What this task involves
Every entry should be given again exactly, with nothing dropped.

[Stored data entries]
----

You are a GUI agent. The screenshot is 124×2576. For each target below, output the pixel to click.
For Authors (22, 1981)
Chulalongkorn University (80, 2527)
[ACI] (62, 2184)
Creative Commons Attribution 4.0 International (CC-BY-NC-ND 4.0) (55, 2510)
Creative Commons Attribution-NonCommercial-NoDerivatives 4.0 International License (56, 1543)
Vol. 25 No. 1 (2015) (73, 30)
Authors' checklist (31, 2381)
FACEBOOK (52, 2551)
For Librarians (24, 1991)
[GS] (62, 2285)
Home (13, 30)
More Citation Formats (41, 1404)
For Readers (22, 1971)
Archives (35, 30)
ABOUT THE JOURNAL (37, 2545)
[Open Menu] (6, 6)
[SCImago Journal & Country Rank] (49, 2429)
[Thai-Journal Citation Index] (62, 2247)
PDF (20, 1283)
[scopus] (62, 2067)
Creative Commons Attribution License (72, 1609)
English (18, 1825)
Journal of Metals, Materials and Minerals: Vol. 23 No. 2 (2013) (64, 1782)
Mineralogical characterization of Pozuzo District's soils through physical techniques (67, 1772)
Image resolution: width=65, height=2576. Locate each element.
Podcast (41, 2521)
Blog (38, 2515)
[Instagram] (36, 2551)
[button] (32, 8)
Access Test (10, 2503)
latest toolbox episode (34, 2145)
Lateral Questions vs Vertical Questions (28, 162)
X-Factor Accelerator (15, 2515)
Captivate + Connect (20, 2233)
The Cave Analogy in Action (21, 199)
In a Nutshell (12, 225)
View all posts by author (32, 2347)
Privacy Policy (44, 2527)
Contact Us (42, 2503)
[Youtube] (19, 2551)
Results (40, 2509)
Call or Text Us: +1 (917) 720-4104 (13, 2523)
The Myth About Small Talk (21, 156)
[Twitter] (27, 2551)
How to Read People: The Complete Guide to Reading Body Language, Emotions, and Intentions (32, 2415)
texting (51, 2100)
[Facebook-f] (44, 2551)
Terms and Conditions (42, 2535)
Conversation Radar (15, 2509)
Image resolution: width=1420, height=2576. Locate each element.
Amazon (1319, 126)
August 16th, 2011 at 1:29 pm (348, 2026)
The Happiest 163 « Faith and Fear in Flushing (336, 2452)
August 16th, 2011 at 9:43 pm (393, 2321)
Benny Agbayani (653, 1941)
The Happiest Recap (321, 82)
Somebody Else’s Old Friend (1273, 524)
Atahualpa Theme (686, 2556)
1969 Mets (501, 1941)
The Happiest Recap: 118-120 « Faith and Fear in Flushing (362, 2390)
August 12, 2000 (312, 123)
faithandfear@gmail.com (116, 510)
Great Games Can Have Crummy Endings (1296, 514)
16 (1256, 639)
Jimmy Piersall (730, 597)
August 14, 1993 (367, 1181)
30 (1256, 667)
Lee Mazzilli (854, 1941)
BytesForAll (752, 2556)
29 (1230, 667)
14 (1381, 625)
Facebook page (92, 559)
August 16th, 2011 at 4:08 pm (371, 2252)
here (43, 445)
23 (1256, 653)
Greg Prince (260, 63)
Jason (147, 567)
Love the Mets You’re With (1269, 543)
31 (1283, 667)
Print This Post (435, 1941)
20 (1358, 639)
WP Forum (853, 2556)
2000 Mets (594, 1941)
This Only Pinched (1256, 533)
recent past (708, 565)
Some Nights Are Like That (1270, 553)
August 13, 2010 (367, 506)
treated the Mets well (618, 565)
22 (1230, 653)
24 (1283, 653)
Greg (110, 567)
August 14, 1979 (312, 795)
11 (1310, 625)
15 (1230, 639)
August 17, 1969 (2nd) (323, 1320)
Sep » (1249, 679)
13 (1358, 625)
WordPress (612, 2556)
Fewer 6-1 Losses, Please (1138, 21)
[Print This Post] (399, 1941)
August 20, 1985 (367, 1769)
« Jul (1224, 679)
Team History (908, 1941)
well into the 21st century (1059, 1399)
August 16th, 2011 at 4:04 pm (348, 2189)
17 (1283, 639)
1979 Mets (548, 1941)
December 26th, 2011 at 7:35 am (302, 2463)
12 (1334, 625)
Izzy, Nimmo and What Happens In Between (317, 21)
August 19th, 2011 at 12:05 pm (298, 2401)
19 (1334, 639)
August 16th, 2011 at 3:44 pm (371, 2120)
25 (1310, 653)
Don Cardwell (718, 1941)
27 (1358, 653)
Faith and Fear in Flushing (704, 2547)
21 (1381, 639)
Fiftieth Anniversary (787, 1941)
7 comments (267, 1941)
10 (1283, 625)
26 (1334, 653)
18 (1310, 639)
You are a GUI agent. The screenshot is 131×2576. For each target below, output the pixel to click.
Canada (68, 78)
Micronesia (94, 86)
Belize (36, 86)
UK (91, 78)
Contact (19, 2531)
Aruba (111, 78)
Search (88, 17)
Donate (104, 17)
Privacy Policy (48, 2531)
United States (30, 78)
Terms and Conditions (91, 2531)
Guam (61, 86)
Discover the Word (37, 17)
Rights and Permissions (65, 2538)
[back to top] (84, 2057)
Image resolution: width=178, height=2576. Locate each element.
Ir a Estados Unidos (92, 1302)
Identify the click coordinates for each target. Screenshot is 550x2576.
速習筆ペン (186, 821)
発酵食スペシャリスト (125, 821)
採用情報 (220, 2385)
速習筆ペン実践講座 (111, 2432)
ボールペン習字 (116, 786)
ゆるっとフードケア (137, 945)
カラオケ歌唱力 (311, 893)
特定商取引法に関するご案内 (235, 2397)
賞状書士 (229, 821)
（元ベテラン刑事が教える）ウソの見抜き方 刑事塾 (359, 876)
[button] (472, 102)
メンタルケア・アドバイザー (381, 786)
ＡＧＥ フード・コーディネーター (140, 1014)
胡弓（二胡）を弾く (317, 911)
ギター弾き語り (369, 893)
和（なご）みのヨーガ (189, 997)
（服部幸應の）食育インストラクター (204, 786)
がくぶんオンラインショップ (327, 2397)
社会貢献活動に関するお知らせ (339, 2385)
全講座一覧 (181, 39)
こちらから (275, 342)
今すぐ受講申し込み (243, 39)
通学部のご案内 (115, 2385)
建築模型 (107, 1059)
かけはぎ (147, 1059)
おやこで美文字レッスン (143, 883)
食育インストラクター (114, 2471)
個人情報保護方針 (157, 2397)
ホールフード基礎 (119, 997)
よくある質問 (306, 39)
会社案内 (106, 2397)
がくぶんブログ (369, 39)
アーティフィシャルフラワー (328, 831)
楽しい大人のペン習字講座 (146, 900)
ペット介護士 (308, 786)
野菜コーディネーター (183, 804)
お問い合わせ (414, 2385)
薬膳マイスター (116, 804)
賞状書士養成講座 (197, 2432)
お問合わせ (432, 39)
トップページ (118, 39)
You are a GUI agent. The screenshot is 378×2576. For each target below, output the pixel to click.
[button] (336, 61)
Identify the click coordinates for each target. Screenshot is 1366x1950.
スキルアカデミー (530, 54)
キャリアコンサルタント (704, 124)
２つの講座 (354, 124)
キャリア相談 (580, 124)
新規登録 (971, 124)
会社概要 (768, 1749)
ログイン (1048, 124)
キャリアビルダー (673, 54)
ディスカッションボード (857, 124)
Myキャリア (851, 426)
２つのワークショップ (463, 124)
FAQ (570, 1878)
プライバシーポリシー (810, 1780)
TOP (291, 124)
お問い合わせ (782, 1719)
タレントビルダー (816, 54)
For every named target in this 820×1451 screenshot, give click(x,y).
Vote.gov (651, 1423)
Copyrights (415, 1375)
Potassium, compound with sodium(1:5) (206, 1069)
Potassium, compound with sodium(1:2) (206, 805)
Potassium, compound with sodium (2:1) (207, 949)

----

Solution to this problem
You are a GUI agent. The screenshot is 124×2576. For each target below, output the pixel to click.
For Authors (22, 1981)
Chulalongkorn University (80, 2527)
[ACI] (62, 2184)
Creative Commons Attribution 4.0 International (CC-BY-NC-ND 4.0) (55, 2510)
Creative Commons Attribution-NonCommercial-NoDerivatives 4.0 International License (56, 1543)
Vol. 25 No. 1 (2015) (73, 30)
Authors' checklist (31, 2381)
FACEBOOK (52, 2551)
For Librarians (24, 1991)
[GS] (62, 2285)
Home (13, 30)
More Citation Formats (41, 1404)
For Readers (22, 1971)
Archives (35, 30)
ABOUT THE JOURNAL (37, 2545)
[Open Menu] (6, 6)
[SCImago Journal & Country Rank] (49, 2429)
[Thai-Journal Citation Index] (62, 2247)
PDF (20, 1283)
[scopus] (62, 2067)
Creative Commons Attribution License (72, 1609)
English (18, 1825)
Journal of Metals, Materials and Minerals: Vol. 23 No. 2 (2013) (64, 1782)
Mineralogical characterization of Pozuzo District's soils through physical techniques (67, 1772)
Image resolution: width=65, height=2576. Locate each element.
Podcast (41, 2521)
Blog (38, 2515)
[Instagram] (36, 2551)
[button] (32, 8)
Access Test (10, 2503)
latest toolbox episode (34, 2145)
Lateral Questions vs Vertical Questions (28, 162)
X-Factor Accelerator (15, 2515)
Captivate + Connect (20, 2233)
The Cave Analogy in Action (21, 199)
In a Nutshell (12, 225)
View all posts by author (32, 2347)
Privacy Policy (44, 2527)
Contact Us (42, 2503)
[Youtube] (19, 2551)
Results (40, 2509)
Call or Text Us: +1 (917) 720-4104 (13, 2523)
The Myth About Small Talk (21, 156)
[Twitter] (27, 2551)
How to Read People: The Complete Guide to Reading Body Language, Emotions, and Intentions (32, 2415)
texting (51, 2100)
[Facebook-f] (44, 2551)
Terms and Conditions (42, 2535)
Conversation Radar (15, 2509)
Image resolution: width=1420, height=2576. Locate each element.
Amazon (1319, 126)
August 16th, 2011 at 1:29 pm (348, 2026)
The Happiest 163 « Faith and Fear in Flushing (336, 2452)
August 16th, 2011 at 9:43 pm (393, 2321)
Benny Agbayani (653, 1941)
The Happiest Recap (321, 82)
Somebody Else’s Old Friend (1273, 524)
Atahualpa Theme (686, 2556)
1969 Mets (501, 1941)
The Happiest Recap: 118-120 « Faith and Fear in Flushing (362, 2390)
August 12, 2000 (312, 123)
faithandfear@gmail.com (116, 510)
Great Games Can Have Crummy Endings (1296, 514)
16 (1256, 639)
Jimmy Piersall (730, 597)
August 14, 1993 (367, 1181)
30 (1256, 667)
Lee Mazzilli (854, 1941)
BytesForAll (752, 2556)
29 (1230, 667)
14 (1381, 625)
Facebook page (92, 559)
August 16th, 2011 at 4:08 pm (371, 2252)
here (43, 445)
23 (1256, 653)
Greg Prince (260, 63)
Jason (147, 567)
Love the Mets You’re With (1269, 543)
31 (1283, 667)
Print This Post (435, 1941)
20 (1358, 639)
WP Forum (853, 2556)
2000 Mets (594, 1941)
This Only Pinched (1256, 533)
recent past (708, 565)
Some Nights Are Like That (1270, 553)
August 13, 2010 (367, 506)
treated the Mets well (618, 565)
22 (1230, 653)
24 (1283, 653)
Greg (110, 567)
August 14, 1979 (312, 795)
11 (1310, 625)
15 (1230, 639)
August 17, 1969 (2nd) (323, 1320)
Sep » (1249, 679)
13 (1358, 625)
WordPress (612, 2556)
Fewer 6-1 Losses, Please (1138, 21)
[Print This Post] (399, 1941)
August 20, 1985 (367, 1769)
« Jul (1224, 679)
Team History (908, 1941)
well into the 21st century (1059, 1399)
August 16th, 2011 at 4:04 pm (348, 2189)
17 (1283, 639)
1979 Mets (548, 1941)
December 26th, 2011 at 7:35 am (302, 2463)
12 (1334, 625)
Izzy, Nimmo and What Happens In Between (317, 21)
August 19th, 2011 at 12:05 pm (298, 2401)
19 (1334, 639)
August 16th, 2011 at 3:44 pm (371, 2120)
25 (1310, 653)
Don Cardwell (718, 1941)
27 (1358, 653)
Faith and Fear in Flushing (704, 2547)
21 (1381, 639)
Fiftieth Anniversary (787, 1941)
7 comments (267, 1941)
10 (1283, 625)
26 (1334, 653)
18 (1310, 639)
You are a GUI agent. The screenshot is 131×2576. For each target below, output the pixel to click.
Canada (68, 78)
Micronesia (94, 86)
Belize (36, 86)
UK (91, 78)
Contact (19, 2531)
Aruba (111, 78)
Search (88, 17)
Donate (104, 17)
Privacy Policy (48, 2531)
United States (30, 78)
Terms and Conditions (91, 2531)
Guam (61, 86)
Discover the Word (37, 17)
Rights and Permissions (65, 2538)
[back to top] (84, 2057)
Image resolution: width=178, height=2576. Locate each element.
Ir a Estados Unidos (92, 1302)
Identify the click coordinates for each target. Screenshot is 550x2576.
速習筆ペン (186, 821)
発酵食スペシャリスト (125, 821)
採用情報 (220, 2385)
速習筆ペン実践講座 (111, 2432)
ボールペン習字 (116, 786)
ゆるっとフードケア (137, 945)
カラオケ歌唱力 (311, 893)
特定商取引法に関するご案内 (235, 2397)
賞状書士 (229, 821)
（元ベテラン刑事が教える）ウソの見抜き方 刑事塾 (359, 876)
[button] (472, 102)
メンタルケア・アドバイザー (381, 786)
ＡＧＥ フード・コーディネーター (140, 1014)
胡弓（二胡）を弾く (317, 911)
ギター弾き語り (369, 893)
和（なご）みのヨーガ (189, 997)
（服部幸應の）食育インストラクター (204, 786)
がくぶんオンラインショップ (327, 2397)
社会貢献活動に関するお知らせ (339, 2385)
全講座一覧 (181, 39)
こちらから (275, 342)
今すぐ受講申し込み (243, 39)
通学部のご案内 (115, 2385)
建築模型 (107, 1059)
かけはぎ (147, 1059)
おやこで美文字レッスン (143, 883)
食育インストラクター (114, 2471)
個人情報保護方針 (157, 2397)
ホールフード基礎 (119, 997)
よくある質問 (306, 39)
会社案内 (106, 2397)
がくぶんブログ (369, 39)
アーティフィシャルフラワー (328, 831)
楽しい大人のペン習字講座 (146, 900)
ペット介護士 (308, 786)
野菜コーディネーター (183, 804)
お問い合わせ (414, 2385)
薬膳マイスター (116, 804)
賞状書士養成講座 (197, 2432)
お問合わせ (432, 39)
トップページ (118, 39)
You are a GUI agent. The screenshot is 378×2576. For each target below, output the pixel to click.
[button] (336, 61)
Identify the click coordinates for each target. Screenshot is 1366x1950.
スキルアカデミー (530, 54)
キャリアコンサルタント (704, 124)
２つの講座 (354, 124)
キャリア相談 (580, 124)
新規登録 (971, 124)
会社概要 (768, 1749)
ログイン (1048, 124)
キャリアビルダー (673, 54)
ディスカッションボード (857, 124)
Myキャリア (851, 426)
２つのワークショップ (463, 124)
FAQ (570, 1878)
プライバシーポリシー (810, 1780)
TOP (291, 124)
お問い合わせ (782, 1719)
タレントビルダー (816, 54)
For every named target in this 820×1451 screenshot, give click(x,y).
Vote.gov (651, 1423)
Copyrights (415, 1375)
Potassium, compound with sodium(1:5) (206, 1069)
Potassium, compound with sodium(1:2) (206, 805)
Potassium, compound with sodium (2:1) (207, 949)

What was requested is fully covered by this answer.